Kant is in the Petrol

April is National Poetry Month in the States, where you're encouraged to write something everyday. Carrie Etter challenged her readers to join her. I did. Here's a work in progress:


Elke Erb
Why can’t I simply be simpler? Oh Elke! To create your city-states you must notice the presidents, their wives reading Kant to the children; so carefree on the narrow pavements, so vulnerable when so young – watch how the cars eye them. Kant. All the girls should know him. His rules are our rules, they’re the clothes we wear – outside would you go naked, carrying those tired jugs, those hairy thighs….

And those cars there: so tempting that stray foot, those wandering arms. But its Kant you see, strolling along; even cars respect him – I hear he goes into the petrol…

You walk around the block, the same routine Monday to Friday, with Immanuel on your arm; he’s quite attractive, I gather, and he paints his abstractions with such charming colours. An artist in tone and form; a close friend of Braque some say, musicians too and philosophers.

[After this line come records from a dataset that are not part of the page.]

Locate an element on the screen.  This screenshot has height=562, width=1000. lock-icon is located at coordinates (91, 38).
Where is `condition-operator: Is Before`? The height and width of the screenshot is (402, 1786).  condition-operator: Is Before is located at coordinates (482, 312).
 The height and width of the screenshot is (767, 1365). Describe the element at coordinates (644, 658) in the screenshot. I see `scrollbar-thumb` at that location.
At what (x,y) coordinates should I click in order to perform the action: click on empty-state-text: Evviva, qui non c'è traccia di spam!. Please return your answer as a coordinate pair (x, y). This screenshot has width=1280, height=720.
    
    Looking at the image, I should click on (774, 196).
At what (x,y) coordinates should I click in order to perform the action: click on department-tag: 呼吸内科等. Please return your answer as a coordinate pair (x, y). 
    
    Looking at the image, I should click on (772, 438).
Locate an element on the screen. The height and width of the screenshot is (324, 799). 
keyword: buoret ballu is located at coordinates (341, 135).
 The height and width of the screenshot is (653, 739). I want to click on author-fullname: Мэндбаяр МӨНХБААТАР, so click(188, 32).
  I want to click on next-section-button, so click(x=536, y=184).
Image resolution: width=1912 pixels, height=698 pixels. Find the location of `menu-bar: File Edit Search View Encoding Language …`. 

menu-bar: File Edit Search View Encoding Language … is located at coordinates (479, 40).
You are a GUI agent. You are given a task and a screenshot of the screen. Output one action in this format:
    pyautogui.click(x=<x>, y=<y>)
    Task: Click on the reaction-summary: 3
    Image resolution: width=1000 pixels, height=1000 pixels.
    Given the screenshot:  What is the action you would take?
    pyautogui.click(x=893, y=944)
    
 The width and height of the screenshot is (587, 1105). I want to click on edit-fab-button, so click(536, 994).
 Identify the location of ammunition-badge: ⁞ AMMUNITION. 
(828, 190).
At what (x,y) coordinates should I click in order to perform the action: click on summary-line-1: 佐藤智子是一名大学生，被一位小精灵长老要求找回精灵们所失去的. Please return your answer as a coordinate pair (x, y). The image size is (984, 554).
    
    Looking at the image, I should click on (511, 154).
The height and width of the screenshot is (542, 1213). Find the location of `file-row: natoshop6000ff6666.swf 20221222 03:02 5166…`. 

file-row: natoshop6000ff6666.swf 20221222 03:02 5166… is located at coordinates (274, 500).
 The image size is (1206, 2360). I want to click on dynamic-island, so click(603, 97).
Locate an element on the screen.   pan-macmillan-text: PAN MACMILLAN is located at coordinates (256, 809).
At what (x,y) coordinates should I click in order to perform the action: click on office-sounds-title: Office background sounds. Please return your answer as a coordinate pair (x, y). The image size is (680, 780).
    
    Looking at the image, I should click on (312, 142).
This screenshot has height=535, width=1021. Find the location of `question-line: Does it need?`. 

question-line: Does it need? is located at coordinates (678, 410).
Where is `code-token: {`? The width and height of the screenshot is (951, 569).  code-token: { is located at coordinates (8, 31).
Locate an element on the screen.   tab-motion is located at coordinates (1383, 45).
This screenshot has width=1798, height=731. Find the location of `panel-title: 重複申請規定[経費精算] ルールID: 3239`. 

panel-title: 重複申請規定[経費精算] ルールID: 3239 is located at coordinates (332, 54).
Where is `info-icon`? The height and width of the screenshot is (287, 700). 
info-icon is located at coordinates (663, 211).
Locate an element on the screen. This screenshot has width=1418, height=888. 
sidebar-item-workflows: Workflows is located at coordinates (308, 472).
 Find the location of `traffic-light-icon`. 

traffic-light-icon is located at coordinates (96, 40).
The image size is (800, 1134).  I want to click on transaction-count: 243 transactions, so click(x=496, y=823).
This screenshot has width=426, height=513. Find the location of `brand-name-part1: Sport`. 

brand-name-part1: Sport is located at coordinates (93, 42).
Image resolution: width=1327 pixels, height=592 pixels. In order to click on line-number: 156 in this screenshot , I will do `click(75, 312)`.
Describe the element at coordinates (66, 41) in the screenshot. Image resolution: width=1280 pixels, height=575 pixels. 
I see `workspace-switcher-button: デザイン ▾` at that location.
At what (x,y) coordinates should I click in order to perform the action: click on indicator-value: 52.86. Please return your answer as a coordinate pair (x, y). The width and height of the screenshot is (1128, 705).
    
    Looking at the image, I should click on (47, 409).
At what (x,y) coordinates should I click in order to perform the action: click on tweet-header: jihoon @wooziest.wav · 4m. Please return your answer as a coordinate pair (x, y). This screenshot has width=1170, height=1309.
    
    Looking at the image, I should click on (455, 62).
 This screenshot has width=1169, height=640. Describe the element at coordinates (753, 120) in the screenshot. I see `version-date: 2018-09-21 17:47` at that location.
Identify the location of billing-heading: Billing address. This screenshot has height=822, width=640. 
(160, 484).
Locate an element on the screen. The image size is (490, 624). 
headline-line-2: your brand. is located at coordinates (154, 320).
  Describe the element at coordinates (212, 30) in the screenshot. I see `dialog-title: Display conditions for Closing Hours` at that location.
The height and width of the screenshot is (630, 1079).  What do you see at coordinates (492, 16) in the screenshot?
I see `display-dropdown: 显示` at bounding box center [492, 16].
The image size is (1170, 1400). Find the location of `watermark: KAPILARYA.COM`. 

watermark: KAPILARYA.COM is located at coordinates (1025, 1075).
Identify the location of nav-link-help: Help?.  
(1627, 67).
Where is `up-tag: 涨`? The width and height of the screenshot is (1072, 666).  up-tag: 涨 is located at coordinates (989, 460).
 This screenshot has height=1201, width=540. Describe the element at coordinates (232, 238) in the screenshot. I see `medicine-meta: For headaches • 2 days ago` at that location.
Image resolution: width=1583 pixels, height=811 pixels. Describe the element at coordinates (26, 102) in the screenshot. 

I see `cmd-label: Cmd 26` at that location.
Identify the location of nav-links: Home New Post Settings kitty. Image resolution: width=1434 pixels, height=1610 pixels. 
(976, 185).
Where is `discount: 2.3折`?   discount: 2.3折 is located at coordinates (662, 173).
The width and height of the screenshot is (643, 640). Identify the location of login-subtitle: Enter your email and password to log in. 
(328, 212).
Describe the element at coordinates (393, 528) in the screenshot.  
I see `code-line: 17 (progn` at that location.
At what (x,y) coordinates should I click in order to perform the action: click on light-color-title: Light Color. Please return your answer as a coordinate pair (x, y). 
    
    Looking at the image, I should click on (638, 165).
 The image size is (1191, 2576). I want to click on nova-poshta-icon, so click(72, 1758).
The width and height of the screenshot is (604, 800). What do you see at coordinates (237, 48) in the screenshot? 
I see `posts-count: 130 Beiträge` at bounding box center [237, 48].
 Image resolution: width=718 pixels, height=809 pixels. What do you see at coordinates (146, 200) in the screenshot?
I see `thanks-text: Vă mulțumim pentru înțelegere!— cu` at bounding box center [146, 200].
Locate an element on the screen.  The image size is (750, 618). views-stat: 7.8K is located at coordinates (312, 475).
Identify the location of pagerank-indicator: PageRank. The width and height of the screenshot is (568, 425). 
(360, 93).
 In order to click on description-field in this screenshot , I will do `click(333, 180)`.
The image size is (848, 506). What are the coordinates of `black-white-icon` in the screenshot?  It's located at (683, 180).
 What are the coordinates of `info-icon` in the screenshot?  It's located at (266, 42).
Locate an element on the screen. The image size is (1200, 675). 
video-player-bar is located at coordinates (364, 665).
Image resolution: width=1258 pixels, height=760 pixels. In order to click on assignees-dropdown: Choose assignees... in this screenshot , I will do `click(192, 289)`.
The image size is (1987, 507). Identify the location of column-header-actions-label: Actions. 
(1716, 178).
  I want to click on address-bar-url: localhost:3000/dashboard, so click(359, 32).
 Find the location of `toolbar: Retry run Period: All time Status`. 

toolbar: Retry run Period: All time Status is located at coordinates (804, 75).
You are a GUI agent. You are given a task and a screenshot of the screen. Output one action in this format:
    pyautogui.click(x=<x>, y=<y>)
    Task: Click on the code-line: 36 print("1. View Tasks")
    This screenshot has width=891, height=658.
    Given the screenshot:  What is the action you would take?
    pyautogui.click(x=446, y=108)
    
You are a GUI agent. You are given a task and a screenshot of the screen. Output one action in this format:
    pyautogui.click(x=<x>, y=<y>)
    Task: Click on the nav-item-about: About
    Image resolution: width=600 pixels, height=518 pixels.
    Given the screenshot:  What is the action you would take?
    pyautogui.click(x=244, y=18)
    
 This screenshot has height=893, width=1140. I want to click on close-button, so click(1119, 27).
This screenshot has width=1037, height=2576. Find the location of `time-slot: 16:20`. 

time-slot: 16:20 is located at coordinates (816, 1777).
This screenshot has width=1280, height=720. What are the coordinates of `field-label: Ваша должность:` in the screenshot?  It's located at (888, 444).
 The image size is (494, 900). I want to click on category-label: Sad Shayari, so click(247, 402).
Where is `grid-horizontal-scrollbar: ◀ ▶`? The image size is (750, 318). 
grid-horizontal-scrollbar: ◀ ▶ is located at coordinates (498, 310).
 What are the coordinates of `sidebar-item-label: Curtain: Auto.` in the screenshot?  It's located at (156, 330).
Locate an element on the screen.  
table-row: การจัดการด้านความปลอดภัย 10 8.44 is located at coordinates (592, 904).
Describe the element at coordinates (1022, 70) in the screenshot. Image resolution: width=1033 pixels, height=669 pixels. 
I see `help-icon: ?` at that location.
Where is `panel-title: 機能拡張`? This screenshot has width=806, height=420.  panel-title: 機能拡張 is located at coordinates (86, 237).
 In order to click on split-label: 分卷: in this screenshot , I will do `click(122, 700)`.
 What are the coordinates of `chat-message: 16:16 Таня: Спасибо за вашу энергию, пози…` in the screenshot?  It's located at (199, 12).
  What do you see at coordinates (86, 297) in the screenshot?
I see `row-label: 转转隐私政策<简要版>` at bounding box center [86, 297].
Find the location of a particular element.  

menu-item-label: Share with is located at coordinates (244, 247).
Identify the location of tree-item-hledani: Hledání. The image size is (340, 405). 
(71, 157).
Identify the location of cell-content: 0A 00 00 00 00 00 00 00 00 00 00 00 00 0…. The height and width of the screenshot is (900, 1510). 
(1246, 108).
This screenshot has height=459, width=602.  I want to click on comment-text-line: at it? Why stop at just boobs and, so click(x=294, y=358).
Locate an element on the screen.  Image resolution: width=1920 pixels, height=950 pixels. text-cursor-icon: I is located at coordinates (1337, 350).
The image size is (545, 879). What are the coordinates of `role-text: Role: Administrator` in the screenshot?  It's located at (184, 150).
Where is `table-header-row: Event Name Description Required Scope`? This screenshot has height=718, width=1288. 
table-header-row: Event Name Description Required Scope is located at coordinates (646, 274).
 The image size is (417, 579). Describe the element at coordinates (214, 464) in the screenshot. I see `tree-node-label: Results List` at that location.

Elke Erb is a German poet, or perhaps I should say an East German poet, whose Mountains in Berlin is a series of absurdist prose poems. This poem refers to My Gallows, where she goes all over the country rather than describe a simple scene: a man hanging on a hillside while a child plays at the bottom of the hill. Wondering why she wasn't more direct she writes Why can't I simply be simpler?